== Given information

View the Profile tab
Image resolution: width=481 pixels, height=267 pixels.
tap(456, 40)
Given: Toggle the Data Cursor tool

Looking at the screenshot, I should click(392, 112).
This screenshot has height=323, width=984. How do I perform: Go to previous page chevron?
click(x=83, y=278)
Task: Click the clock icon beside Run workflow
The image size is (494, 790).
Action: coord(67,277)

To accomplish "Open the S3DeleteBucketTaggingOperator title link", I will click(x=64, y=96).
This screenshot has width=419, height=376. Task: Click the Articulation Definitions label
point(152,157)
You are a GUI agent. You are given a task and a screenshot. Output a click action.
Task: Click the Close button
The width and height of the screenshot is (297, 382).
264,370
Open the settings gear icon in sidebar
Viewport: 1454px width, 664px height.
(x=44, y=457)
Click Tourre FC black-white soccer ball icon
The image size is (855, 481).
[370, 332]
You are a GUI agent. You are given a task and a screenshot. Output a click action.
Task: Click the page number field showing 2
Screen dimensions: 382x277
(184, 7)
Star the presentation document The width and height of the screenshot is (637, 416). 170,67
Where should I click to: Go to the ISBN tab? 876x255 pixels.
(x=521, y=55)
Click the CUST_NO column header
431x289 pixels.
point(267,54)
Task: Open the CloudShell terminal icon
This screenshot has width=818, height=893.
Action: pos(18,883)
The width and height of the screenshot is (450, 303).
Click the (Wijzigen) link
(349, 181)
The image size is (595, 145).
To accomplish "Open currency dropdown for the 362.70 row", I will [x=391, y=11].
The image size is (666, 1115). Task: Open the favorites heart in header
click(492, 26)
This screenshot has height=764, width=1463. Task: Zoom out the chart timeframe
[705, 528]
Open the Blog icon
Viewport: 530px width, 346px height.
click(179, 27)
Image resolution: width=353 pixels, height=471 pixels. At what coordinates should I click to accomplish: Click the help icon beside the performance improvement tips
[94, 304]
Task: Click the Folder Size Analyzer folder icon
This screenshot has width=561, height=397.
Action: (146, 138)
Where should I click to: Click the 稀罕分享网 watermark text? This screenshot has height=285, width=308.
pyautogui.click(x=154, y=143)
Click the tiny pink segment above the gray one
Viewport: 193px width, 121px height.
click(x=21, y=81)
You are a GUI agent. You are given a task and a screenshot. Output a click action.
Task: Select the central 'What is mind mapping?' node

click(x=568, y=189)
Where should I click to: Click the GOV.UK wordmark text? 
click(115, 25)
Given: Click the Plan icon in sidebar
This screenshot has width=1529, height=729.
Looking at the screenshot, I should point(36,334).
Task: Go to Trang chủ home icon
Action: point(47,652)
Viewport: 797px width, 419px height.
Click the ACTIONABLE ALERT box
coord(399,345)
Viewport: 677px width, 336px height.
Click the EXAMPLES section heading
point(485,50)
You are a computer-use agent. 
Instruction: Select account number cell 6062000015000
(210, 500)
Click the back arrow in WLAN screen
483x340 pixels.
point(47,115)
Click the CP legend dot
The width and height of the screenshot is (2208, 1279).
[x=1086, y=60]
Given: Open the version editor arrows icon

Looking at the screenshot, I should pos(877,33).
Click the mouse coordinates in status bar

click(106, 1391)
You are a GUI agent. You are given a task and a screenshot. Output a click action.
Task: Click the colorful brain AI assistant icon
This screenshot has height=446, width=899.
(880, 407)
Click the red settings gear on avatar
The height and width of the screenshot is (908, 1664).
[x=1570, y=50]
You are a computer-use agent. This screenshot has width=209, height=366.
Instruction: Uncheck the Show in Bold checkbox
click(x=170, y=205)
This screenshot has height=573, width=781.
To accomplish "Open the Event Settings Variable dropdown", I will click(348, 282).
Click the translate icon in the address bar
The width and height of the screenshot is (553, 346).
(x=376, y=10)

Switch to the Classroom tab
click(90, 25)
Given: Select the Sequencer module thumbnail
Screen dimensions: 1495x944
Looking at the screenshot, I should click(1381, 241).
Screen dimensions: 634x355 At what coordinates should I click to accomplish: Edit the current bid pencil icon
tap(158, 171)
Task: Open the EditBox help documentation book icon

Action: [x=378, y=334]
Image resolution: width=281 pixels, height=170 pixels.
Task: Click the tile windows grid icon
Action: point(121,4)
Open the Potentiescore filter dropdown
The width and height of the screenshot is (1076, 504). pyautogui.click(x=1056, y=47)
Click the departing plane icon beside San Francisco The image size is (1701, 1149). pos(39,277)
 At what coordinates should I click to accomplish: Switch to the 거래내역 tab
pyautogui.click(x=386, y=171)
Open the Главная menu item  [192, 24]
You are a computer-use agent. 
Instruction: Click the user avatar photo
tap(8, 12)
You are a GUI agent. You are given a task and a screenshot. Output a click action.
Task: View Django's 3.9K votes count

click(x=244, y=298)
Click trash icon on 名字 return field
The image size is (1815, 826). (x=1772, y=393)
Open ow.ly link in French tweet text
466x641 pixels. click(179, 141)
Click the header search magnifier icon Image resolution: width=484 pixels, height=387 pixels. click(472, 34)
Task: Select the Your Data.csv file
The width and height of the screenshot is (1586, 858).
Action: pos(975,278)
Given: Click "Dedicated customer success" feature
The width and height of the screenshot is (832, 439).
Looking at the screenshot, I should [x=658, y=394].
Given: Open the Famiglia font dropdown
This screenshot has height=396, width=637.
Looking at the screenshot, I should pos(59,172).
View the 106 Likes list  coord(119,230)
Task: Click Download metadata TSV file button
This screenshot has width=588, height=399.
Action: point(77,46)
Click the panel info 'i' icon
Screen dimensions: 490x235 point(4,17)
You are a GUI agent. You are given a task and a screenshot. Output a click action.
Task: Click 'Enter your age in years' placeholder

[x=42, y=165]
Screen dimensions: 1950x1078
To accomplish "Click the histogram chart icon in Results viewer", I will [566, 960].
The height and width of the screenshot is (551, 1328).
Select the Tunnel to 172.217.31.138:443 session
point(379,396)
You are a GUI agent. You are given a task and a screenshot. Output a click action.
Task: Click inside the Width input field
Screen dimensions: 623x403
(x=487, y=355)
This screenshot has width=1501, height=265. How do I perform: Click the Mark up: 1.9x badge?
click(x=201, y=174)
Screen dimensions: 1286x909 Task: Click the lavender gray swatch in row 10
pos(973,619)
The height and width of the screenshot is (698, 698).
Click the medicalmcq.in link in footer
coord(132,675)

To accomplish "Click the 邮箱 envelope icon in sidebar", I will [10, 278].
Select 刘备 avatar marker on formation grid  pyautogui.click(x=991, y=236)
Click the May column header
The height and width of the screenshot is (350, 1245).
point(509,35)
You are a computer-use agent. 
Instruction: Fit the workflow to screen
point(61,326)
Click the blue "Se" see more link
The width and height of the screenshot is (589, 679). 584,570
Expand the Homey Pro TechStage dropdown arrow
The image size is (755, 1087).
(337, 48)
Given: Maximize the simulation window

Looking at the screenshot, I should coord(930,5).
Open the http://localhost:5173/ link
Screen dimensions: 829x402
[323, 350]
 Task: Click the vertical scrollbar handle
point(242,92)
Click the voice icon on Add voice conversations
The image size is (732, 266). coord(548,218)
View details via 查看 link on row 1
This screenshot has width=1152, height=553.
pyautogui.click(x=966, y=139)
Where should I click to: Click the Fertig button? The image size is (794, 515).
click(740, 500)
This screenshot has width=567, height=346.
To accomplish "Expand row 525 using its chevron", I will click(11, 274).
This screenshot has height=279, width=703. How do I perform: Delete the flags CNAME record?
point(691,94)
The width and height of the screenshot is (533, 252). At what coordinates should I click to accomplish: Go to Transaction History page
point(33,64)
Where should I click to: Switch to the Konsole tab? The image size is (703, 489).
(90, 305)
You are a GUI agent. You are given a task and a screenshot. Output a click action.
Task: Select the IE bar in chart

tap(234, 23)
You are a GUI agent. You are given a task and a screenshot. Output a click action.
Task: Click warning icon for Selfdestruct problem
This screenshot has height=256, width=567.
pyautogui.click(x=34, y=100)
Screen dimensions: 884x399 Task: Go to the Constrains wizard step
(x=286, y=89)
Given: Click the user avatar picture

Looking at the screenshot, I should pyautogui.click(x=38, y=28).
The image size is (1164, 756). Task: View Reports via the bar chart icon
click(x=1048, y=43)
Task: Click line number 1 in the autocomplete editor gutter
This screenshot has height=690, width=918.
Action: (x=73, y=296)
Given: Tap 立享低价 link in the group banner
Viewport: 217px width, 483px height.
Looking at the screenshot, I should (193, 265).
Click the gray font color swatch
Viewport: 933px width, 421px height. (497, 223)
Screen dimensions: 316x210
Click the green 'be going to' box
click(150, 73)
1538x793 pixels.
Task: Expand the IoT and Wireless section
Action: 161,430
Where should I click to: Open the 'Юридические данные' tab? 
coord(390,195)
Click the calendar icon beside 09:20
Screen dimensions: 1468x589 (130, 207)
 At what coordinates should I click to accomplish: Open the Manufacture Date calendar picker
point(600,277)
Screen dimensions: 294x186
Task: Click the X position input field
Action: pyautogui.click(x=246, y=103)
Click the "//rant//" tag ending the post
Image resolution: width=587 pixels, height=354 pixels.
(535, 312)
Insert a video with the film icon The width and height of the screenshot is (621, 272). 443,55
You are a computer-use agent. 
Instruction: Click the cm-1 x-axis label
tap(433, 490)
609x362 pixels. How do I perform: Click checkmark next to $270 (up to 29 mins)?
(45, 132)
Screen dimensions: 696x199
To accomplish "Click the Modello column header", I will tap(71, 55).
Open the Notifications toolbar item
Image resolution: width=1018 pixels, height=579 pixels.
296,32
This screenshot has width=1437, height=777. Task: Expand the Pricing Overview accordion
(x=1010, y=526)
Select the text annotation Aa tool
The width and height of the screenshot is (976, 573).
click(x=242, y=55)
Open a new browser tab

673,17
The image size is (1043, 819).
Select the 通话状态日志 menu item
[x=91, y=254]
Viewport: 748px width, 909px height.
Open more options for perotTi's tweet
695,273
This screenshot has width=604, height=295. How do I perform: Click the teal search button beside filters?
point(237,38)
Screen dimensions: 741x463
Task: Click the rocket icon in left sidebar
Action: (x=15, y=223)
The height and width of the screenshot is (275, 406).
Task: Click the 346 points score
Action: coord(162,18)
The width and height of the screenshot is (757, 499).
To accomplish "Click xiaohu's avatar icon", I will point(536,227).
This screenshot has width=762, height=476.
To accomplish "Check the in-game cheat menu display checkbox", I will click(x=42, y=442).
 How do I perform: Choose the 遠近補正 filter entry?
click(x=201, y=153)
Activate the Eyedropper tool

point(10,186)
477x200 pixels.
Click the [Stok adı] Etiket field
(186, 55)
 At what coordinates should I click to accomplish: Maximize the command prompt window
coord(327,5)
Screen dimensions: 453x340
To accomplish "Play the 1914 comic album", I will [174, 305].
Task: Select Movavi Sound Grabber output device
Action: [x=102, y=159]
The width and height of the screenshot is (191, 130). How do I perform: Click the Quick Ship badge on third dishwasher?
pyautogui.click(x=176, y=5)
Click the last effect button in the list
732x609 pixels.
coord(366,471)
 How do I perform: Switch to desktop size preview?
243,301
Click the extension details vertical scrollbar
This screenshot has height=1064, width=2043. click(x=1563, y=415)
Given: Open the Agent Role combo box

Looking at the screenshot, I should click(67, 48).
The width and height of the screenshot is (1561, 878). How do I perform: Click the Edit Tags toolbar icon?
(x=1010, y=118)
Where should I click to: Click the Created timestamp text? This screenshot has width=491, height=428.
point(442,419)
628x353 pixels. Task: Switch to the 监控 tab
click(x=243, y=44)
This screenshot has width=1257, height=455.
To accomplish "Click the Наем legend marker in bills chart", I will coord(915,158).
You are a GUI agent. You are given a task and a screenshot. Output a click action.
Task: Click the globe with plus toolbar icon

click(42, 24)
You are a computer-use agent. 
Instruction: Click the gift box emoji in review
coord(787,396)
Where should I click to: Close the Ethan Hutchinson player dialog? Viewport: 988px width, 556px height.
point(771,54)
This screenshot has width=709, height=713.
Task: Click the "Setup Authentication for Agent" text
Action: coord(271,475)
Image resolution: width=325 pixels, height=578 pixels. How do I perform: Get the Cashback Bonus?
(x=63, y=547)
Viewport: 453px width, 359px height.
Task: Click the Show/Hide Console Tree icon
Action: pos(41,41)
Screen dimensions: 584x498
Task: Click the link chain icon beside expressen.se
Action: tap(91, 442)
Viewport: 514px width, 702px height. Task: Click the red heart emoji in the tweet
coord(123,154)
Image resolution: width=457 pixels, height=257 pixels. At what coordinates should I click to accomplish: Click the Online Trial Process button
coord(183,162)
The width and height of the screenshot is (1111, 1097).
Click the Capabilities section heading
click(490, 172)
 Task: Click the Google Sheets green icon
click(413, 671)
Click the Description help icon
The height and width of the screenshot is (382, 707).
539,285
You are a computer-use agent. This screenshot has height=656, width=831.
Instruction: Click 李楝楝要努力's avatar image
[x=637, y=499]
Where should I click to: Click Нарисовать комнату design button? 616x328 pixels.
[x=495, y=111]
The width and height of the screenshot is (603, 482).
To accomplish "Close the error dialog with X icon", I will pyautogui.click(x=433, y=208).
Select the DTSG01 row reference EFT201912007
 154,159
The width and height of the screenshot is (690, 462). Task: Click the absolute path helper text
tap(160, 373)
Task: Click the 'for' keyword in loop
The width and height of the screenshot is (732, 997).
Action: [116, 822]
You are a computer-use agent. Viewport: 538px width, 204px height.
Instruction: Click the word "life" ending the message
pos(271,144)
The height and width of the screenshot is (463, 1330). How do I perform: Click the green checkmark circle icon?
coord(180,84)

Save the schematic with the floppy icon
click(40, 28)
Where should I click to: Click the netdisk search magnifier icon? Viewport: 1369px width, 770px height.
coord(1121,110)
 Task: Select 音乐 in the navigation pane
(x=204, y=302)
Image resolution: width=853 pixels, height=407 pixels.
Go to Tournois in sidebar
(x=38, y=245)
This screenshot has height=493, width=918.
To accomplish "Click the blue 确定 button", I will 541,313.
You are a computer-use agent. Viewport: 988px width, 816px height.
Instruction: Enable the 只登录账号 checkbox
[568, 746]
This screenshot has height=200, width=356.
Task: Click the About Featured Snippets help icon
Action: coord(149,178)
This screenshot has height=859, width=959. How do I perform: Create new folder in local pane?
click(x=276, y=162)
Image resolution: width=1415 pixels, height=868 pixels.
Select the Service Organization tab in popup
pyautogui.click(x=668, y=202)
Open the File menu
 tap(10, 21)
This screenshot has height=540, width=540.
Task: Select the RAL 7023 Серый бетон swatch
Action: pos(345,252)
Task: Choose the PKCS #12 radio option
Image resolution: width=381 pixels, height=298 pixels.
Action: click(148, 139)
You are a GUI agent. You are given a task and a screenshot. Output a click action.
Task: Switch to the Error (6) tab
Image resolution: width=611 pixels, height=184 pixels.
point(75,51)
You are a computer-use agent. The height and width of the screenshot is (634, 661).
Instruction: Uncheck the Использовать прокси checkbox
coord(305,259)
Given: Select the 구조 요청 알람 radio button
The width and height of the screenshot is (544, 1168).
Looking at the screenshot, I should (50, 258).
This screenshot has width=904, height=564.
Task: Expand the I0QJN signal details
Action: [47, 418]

====

§ Stated goal: How many lines in the records above contain the string "Close"? Reply with the number alone.

§ Answer to this task: 3